Free 3D Printable “Maker Mask” Receives Federal Approval
Andrew Wheeler posted on April 20, 2020 |
Respirator mask receives National Institutes of Health certification.

A former Microsoft executive named Jonathan Roberts leveraged his connections in the city of Seattle and elsewhere to achieve certification for a 3D printable respirator mask that makers can download and manufacture on their 3D printers. Among the many designs the 3D printing community is contributing to arm health care workers with medical equipment necessary to protect themselves as they treat patients with coronavirus, this is the first one to receive National Health Institutes of Health certification for COVID-19 response.

(Image courtesy of Maker Mask.)
(Image courtesy of Maker Mask.)

Despite the 3D printing community’s best efforts and intentions, lingering doubts about the viability of 3D-printed masks, visors and shield designs remain—at least when compared to traditionally manufactured and standardized health equipment.

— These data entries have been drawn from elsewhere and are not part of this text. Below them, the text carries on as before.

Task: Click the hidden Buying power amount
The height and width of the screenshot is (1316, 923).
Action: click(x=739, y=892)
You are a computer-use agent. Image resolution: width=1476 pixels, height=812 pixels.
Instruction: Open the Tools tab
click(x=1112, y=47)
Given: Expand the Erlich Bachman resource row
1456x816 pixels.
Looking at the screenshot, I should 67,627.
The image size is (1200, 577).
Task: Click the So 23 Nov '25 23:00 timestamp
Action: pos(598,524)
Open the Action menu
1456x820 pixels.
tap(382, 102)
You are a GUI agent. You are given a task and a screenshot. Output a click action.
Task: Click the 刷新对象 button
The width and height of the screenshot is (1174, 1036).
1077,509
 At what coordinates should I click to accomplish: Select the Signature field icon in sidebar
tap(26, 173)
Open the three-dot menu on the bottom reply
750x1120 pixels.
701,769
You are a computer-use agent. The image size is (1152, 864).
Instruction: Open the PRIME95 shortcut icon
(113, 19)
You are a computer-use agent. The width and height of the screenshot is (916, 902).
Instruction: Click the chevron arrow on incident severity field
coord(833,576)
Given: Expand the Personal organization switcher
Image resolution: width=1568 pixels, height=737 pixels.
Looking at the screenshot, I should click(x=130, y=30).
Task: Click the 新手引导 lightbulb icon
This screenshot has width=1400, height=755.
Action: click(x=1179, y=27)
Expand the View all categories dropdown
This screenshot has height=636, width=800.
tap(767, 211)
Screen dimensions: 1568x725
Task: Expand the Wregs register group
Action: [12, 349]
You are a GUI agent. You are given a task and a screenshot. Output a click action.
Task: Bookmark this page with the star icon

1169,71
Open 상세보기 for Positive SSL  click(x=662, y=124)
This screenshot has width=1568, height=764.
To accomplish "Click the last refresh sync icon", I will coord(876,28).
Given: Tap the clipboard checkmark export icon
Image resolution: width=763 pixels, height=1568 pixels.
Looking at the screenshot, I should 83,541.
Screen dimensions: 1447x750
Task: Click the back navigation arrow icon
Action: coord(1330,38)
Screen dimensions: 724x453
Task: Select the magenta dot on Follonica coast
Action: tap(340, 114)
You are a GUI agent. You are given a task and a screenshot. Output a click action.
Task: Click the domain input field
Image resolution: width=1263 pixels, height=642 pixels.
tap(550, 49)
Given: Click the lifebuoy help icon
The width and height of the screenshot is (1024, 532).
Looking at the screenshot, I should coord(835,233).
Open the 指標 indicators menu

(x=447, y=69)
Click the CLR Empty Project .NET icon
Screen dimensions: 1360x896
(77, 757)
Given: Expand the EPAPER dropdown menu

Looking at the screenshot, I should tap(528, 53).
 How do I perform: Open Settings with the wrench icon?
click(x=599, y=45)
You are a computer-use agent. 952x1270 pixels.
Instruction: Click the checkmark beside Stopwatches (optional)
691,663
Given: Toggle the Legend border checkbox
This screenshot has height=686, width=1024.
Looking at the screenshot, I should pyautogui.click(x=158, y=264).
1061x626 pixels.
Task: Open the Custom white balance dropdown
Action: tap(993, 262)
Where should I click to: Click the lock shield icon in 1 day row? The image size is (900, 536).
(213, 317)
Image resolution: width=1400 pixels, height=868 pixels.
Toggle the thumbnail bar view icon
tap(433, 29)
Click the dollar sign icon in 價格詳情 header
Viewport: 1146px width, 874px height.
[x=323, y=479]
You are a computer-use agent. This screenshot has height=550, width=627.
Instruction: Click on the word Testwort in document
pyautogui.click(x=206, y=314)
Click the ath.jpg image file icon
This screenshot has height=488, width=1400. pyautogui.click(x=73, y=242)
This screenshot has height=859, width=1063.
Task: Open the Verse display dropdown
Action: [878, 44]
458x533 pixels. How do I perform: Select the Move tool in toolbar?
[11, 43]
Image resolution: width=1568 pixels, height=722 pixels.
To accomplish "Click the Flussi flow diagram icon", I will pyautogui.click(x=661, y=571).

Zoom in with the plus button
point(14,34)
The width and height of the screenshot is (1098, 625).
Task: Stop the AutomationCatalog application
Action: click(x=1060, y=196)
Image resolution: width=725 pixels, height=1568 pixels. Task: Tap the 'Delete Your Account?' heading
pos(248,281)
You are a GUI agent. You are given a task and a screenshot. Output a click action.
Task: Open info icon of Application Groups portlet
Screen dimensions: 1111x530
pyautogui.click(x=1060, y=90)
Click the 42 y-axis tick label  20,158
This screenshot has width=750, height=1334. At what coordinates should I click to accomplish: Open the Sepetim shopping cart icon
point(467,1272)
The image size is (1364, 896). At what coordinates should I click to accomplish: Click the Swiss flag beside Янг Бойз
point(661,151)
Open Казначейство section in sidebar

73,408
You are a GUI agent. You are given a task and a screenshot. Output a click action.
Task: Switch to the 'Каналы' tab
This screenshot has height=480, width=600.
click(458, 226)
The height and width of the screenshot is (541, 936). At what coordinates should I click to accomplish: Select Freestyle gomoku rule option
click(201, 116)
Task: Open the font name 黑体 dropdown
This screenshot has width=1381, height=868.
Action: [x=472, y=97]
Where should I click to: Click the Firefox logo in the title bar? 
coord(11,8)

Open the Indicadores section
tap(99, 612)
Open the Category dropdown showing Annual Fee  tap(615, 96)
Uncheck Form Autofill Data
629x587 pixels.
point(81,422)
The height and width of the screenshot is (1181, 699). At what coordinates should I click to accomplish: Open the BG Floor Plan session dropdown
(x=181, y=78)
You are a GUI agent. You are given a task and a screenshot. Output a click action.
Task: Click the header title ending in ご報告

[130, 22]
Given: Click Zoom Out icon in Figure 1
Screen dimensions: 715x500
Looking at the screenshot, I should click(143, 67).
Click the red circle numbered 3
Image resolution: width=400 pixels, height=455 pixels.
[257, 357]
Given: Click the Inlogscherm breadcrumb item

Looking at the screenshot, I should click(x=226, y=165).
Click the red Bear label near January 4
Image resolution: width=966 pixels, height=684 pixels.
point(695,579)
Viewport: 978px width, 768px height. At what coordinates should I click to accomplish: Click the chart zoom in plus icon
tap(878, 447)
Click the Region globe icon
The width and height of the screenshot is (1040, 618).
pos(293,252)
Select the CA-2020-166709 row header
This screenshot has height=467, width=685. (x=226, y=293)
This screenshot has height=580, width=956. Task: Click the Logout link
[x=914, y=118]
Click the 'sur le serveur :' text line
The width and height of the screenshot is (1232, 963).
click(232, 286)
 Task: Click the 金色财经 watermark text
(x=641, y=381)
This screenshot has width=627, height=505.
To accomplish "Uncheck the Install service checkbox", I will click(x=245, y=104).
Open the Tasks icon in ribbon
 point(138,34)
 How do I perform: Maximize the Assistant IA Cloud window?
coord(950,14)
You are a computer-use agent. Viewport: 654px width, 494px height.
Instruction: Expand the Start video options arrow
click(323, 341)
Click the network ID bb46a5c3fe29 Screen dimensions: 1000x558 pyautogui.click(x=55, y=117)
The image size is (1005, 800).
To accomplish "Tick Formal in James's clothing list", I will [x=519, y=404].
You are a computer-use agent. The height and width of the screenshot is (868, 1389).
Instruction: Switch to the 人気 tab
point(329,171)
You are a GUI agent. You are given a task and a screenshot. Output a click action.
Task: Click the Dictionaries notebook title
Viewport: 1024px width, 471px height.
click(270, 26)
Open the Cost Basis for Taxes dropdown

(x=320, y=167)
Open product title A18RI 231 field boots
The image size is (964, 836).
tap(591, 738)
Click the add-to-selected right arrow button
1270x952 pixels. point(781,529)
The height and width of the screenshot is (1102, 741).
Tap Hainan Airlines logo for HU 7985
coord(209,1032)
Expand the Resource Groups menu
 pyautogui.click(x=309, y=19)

The Maker Mask has already been downloaded more than 35,000 times in 117 different countries to meet increasing demand. It features a replaceable HEPA filter and costs only between two to three dollars of material to print. The Maker Mask was created by Rory Larson, who is now part of a makeshift Maker Mask production unit running out of a Seattle church. The small unit is composed of a mostly volunteer workforce and is currently producing 100 Maker Masks per day on 12 3D printers.

The NIH approval extends to use of the Maker Mask for law enforcement officers, fire and rescue personnel, and emergency response providers. The Maker Mask website allows anyone to register and download instructions and also offers help in sourcing materials to produce the masks in any location.

Bottom Line

People worldwide are uniting to manufacture medical supplies for health care workers in medical facilities to assist in the effort to treat those afflicted with coronavirus and to halt the spread of COVID-19. From the #MillionMaskChallenge trending on Twitter to 3D-printed swabs produced by Formlabs and a CoVent-19 Challenge with an aggregate of the most viable 3D designs available for printing, the 3D printing community is doing its part to help stem this global health crisis.  The Maker Mask is just the latest project proving how vital and nimble 3D printing can be to communities in need around the globe.